The results aren't always good, of course, and sometimes writing exercises are just that and no more. But another advantage to when they do work is a fresh perspective. When you normally write in a particular genre, you can get too accustomed to the trappings of that genre. Switching can help shake you out of those trappings, and not just by getting you to work within a new set of guidelines. A different mode of writing can liven up some of the tropes - which every genre has - not only in the genre with which you are experimenting, but then when you return to your comfort zone. It's like taking a vacation, appreciating the change of scenery, and then coming home and appreciating what you have anew.

Then again, some people go on vacation and decided to stay.

Monday, November 2, 2009

In Your Dreams

I was reminded last night as to why I don't normally look to my dreams for inspiration - they don't make any sense. Which is not to say that my dreams come free of narrative, because they do not. I'm not sure if it's a by-product of my being a writer or what, but for the most part, those dreams I have which I am aware of come with a certain narrative flow. Not necessarily a plot, mind you, because I think if you say plot it implies certain things about structure which are most definitely not the case.

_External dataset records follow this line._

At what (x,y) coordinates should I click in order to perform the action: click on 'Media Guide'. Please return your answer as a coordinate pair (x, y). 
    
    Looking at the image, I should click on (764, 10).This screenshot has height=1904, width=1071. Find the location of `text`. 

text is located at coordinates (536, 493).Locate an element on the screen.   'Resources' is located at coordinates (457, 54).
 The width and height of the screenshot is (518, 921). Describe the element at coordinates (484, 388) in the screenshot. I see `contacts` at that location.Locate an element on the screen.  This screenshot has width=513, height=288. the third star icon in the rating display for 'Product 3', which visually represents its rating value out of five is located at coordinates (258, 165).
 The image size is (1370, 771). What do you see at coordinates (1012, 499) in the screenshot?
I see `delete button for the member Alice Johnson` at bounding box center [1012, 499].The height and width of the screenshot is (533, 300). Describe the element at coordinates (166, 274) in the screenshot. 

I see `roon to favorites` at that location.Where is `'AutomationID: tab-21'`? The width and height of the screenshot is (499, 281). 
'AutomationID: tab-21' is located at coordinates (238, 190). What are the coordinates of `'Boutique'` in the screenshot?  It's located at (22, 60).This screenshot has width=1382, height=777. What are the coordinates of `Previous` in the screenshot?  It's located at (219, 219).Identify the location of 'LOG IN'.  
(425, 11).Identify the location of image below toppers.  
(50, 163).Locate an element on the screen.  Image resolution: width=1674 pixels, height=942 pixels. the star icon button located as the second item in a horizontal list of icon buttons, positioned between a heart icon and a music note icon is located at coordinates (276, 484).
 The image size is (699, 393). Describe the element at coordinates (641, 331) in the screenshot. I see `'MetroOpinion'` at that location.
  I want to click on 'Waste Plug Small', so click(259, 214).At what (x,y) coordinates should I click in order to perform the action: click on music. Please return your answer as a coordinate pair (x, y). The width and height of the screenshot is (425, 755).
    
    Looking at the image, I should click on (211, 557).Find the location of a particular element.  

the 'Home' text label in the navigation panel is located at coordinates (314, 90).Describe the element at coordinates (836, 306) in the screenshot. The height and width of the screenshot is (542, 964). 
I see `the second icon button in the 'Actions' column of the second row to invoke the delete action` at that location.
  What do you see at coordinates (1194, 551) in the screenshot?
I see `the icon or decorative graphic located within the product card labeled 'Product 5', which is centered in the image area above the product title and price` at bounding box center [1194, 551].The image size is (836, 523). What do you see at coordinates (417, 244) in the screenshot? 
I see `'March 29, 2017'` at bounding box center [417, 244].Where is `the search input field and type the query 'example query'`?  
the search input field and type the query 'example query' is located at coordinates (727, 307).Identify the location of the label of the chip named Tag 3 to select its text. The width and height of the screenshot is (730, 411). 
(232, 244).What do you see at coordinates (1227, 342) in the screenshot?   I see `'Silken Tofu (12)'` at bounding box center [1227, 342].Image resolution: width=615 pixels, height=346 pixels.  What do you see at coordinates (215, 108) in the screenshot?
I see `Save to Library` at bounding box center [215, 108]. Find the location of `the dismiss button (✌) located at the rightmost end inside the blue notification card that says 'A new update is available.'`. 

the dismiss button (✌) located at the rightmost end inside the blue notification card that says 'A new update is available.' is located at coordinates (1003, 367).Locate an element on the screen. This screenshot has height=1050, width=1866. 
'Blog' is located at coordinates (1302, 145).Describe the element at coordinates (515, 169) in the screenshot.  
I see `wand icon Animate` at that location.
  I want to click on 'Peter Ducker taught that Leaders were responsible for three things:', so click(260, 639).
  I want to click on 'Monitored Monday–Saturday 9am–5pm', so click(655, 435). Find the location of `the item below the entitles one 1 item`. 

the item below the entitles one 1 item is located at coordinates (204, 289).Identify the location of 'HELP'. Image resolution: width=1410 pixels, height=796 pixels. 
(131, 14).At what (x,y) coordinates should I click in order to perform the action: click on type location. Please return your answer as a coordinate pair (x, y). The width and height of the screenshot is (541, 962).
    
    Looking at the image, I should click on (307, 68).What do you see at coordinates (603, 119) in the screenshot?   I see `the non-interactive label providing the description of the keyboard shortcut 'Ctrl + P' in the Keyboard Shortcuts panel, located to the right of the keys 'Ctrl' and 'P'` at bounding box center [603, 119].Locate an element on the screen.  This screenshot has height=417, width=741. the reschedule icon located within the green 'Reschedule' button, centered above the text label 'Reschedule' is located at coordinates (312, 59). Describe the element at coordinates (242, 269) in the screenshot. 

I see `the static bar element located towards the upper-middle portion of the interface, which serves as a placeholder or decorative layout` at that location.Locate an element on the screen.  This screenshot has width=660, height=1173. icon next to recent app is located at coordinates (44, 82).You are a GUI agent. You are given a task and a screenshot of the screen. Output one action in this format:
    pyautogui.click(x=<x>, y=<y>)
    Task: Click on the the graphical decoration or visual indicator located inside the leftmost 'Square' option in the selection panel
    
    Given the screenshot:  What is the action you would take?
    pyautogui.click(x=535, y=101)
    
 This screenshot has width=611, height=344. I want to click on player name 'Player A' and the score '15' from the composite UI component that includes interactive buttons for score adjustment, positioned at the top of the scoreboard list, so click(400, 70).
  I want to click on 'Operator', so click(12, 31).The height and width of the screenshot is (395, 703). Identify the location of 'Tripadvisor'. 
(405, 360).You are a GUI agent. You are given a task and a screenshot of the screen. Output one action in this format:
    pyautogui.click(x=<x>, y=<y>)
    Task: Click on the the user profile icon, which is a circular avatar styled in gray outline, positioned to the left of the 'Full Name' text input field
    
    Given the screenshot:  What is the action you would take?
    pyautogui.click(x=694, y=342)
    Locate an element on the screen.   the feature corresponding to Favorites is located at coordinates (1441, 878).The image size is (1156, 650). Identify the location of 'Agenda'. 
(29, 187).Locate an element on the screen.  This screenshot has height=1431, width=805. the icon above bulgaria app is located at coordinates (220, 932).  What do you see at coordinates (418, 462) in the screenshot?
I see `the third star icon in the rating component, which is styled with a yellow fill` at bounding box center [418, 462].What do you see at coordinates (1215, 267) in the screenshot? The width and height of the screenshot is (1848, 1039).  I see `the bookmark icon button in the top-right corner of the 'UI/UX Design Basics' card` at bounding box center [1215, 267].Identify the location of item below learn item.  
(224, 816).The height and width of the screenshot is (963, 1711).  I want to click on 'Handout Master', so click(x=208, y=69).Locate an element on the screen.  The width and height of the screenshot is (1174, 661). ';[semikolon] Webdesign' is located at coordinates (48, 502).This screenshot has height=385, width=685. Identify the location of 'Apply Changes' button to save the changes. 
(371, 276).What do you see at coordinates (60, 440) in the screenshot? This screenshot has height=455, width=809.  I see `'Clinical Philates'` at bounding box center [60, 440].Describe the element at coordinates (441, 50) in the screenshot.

Rather, it's more of a free form prose device, where one thing flows into the next without any real regard for the larger story.

Most of the time.

On occasion, I will have a dream that could be translated into a complete story, or that at the very least provides some sort of kernel that could be nurtured into something more. They've even been written down. The ideas, mind you, not the full-fledged stories. So far I'm not sure I've put any of them into so many words as to count for a full story. It may well be that they aren't meant to be, either. I tend not to have whole stories pop into my head anyway, as things almost always occur to me in just lines or even more nebulous ideas.

I'm generally not one to interpret my dreams, either. Sometimes I have a dream (or more recently a nightmare) that even a Psych 101 student could decipher, but those are in the minority. Moreover, I am inclined to think that Freud rather over-stated the whole dream imagery aspect of our heads, though whether he was inclined to think that way or not I don't know. I suspect if he'd lived to see the cottage industry built around the idea that all our dreams have meaning... well, there were those cigars.

Most of the time I think our dreams are mostly a clearing house for all the various thoughts and tangents and other mental detritus we accumulate. Our brain sorts through it, making sure there isn't something useful, before simply dumping it. It might also all just be a bi-chemical byproduct of the brain's releasing various things to help us recharge and relax. My cat dreams, after all, but I don't think she's too concerned over what they mean.

On the other hand, maybe sometimes for her, a mouse isn't just a mouse.